[Records from a data source]
:::::

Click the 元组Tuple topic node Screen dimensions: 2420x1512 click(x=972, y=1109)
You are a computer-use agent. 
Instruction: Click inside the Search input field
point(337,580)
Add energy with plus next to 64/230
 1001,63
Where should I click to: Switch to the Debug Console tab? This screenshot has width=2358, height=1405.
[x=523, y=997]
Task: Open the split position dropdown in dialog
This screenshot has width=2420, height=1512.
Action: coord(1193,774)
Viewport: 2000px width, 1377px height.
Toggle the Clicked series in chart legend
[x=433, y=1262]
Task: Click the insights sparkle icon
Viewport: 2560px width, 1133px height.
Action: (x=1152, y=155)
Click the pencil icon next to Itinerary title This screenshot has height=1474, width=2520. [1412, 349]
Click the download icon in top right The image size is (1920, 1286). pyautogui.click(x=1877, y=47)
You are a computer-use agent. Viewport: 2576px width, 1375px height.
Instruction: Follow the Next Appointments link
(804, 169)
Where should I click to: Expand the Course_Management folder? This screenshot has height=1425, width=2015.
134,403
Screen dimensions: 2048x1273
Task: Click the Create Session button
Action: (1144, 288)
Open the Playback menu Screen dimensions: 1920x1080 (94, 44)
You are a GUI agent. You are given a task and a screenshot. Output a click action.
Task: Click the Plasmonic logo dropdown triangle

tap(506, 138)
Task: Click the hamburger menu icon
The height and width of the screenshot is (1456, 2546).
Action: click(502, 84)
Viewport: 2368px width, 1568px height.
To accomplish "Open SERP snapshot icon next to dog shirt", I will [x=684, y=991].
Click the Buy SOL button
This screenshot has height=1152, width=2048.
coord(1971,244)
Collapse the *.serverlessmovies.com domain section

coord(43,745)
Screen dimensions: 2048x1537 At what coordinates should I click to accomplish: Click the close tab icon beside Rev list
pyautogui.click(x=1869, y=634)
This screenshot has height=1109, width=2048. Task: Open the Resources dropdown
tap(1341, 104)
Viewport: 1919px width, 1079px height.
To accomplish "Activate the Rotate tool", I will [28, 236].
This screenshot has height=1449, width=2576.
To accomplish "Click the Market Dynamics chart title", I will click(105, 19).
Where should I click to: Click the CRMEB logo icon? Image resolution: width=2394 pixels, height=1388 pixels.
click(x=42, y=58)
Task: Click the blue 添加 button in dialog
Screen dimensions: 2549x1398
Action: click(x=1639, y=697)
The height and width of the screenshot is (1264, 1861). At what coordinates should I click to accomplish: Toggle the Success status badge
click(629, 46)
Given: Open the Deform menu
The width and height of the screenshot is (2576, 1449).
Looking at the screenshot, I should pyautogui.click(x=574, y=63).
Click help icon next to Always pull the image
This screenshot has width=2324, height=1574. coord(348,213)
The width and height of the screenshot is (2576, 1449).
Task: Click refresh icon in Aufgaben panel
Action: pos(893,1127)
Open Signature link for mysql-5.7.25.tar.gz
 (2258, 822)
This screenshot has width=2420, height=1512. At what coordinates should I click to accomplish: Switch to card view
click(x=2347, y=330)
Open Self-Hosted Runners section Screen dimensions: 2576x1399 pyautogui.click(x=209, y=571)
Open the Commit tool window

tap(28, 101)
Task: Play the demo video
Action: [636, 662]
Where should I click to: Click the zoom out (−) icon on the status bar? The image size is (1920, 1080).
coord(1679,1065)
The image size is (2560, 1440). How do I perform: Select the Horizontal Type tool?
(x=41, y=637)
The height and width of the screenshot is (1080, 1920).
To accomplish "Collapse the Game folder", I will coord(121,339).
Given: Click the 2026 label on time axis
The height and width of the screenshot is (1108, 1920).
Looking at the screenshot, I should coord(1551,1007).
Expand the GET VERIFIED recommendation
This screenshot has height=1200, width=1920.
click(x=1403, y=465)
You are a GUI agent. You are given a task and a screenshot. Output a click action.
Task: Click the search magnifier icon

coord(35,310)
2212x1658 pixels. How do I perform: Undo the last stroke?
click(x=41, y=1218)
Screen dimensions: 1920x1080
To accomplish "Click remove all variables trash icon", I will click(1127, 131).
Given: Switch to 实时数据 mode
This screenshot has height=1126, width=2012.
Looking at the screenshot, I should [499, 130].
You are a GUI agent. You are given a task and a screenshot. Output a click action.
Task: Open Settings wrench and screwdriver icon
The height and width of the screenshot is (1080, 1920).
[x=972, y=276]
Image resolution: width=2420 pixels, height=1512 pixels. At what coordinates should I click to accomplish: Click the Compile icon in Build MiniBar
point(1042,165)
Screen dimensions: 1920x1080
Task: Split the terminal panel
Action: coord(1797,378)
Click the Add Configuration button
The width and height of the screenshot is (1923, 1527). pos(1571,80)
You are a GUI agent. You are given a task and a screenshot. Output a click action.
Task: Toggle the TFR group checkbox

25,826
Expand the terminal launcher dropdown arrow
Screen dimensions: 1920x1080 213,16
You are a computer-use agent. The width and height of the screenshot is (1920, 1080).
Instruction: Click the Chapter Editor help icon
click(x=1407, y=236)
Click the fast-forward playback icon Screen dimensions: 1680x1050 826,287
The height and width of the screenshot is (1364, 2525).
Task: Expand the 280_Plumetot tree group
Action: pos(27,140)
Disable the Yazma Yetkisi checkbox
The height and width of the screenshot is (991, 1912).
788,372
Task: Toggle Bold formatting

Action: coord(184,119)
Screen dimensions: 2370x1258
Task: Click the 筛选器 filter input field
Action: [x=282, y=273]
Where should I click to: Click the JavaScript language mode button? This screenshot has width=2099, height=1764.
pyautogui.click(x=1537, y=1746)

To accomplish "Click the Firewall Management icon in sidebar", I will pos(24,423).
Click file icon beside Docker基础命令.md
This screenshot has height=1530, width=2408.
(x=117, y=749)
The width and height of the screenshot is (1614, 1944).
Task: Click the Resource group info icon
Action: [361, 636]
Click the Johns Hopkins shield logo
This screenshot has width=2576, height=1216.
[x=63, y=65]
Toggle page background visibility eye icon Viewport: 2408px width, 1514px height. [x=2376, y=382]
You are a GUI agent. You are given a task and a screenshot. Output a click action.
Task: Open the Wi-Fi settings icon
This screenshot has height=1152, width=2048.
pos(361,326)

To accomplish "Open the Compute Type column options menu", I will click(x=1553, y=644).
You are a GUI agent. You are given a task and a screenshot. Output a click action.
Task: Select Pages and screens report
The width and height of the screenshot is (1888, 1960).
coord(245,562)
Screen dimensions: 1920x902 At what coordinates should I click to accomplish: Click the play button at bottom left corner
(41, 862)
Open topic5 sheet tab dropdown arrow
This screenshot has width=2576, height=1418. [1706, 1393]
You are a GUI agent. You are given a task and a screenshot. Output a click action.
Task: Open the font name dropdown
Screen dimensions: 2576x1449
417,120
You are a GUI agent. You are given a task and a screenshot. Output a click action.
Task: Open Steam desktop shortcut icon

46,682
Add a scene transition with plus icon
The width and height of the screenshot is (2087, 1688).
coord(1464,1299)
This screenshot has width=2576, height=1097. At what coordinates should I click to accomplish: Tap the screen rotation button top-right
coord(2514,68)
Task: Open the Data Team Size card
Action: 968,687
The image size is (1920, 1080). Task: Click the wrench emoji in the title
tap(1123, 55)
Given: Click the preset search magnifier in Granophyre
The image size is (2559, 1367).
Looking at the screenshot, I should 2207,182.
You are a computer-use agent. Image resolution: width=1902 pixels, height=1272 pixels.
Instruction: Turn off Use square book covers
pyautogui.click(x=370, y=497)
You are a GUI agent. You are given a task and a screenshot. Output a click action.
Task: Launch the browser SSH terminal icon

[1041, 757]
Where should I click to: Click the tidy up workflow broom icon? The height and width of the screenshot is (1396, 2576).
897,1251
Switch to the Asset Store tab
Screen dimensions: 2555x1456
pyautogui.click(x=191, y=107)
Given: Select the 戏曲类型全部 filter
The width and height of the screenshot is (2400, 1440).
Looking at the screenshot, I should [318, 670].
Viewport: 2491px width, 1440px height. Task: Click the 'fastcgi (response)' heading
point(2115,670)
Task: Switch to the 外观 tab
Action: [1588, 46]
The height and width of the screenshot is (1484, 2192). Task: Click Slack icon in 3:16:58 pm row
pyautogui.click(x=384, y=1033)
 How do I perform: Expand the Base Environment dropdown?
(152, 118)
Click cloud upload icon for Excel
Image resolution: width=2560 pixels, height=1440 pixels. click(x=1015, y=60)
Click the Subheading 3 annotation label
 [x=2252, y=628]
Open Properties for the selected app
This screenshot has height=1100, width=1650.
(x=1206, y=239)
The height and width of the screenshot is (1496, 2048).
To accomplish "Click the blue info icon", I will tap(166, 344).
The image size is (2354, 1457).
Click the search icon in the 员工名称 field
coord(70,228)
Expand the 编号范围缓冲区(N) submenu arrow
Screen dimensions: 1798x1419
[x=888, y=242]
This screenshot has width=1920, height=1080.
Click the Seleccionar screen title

:::::

* PROBLEM TO WORK ON *
Only the lines above from the line containing "Click the Subheading 3 annotation label" through the line containing "The image size is (2354, 1457)." should be retyped, exactly and with both ends included.

* WRITTEN SOLUTION *
Click the Subheading 3 annotation label
 [x=2252, y=628]
Open Properties for the selected app
This screenshot has height=1100, width=1650.
(x=1206, y=239)
The height and width of the screenshot is (1496, 2048).
To accomplish "Click the blue info icon", I will tap(166, 344).
The image size is (2354, 1457).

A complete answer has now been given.